Lead acetate does not inhibit dimethylnitrosamine activation and interacts with phenobarbital which is genotoxic in the ST cross of the Drosophila wing spot test

Lead acetate (PbAc) is known to inhibit the synthesis of the heme group, needed for hemeproteins like Cytochromes P450 (CYP450s). Dimethylnitrosamine (DMN) requires metabolic activation by CYP450s. The Drosophila wing spot test was performed to establish whether PbAc inhibits DMN activation in the standard (ST) and high bioactivation (HB) crosses, with different levels of CYP450s. Phenobarbital (PH) was used as an antagonist for its ability to induce CYP450s synthesis. PbAc (0.01, 0.1, 1.0 mM) produced significant small spots frequencies in the ST cross, indicating a possible genotoxic activity, however, the total spots frequency was negative at all concentrations. DMN (0.076 mM) was genotoxic in both crosses; surprisingly, PH (12 mM) was genotoxic and the PH-DMN treatment resulted synergic in the ST cross.
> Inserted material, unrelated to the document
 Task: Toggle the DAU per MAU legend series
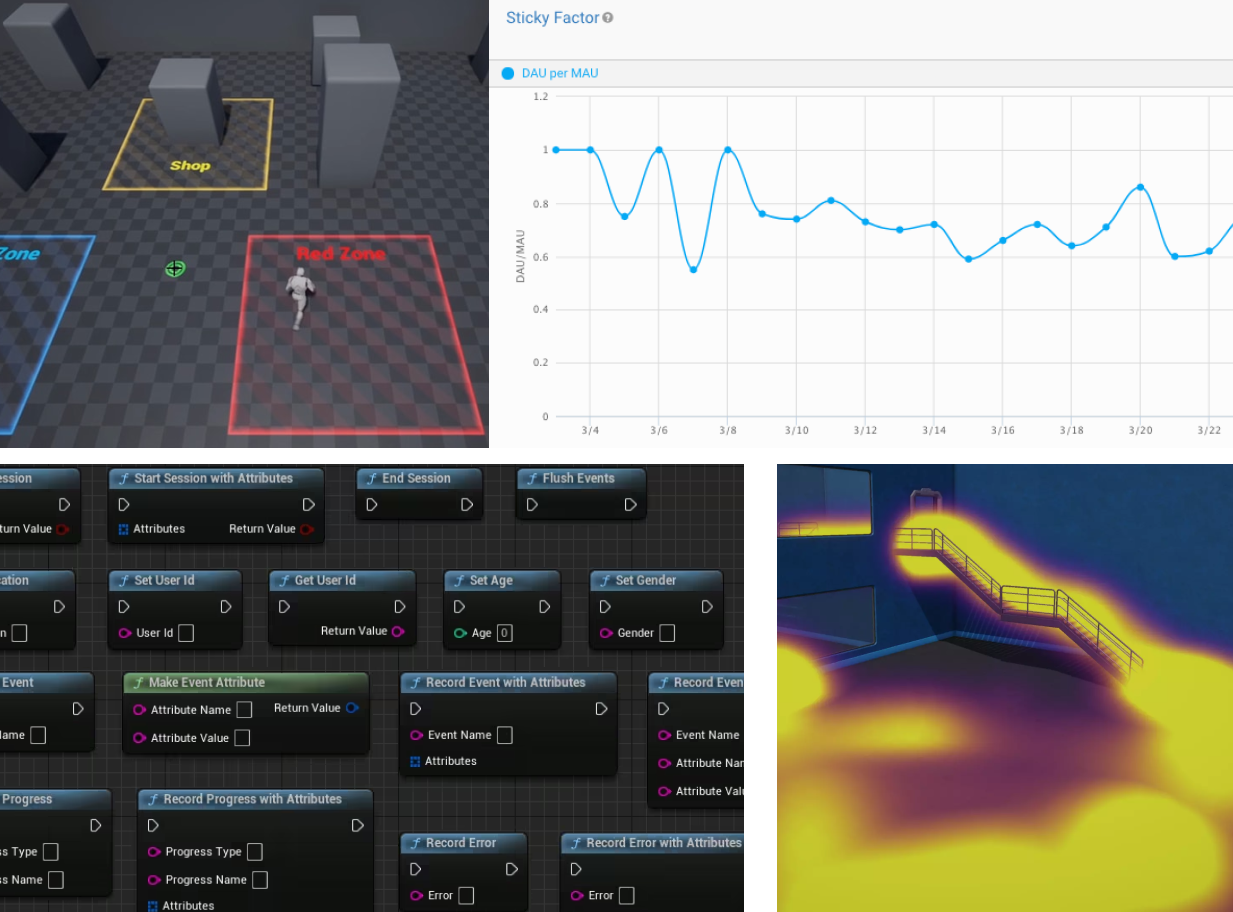[508, 73]
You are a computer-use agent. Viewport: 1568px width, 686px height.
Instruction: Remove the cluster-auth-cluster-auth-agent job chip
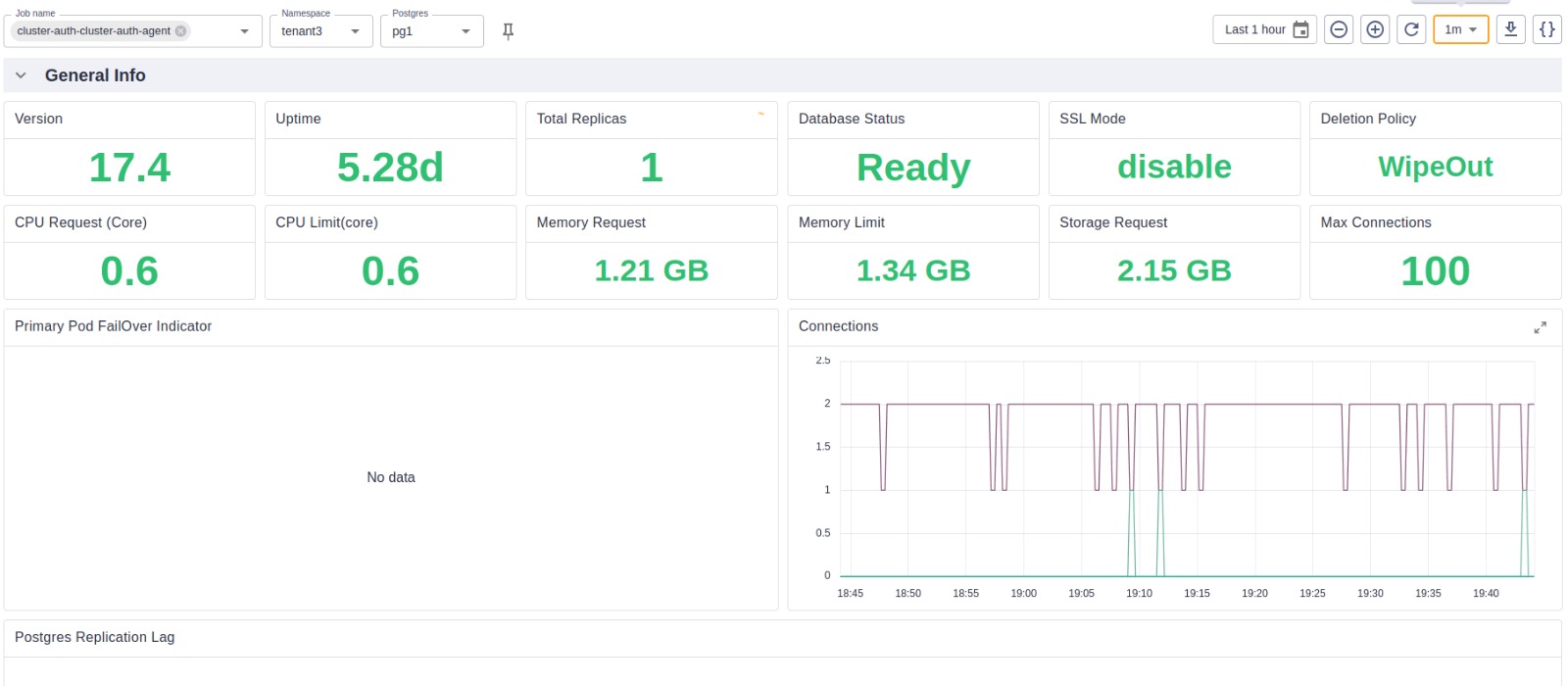click(181, 31)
Interestingly, the PbAc-PH pre-co-treatments showed a possible interaction in the ST cross. The GC-MS analysis showed a drop in the PH content as the PbAc concentration increased. PbAc also seemed to inhibit the genotoxic activity of PH, except at 0.01 mM. It is concluded that PbAc does not inhibit DMN activation by CYP450s in both crosses since it exerted a clear genotoxicity and that PH is genotoxic and interacts with PbAc in the ST but not the HB cross.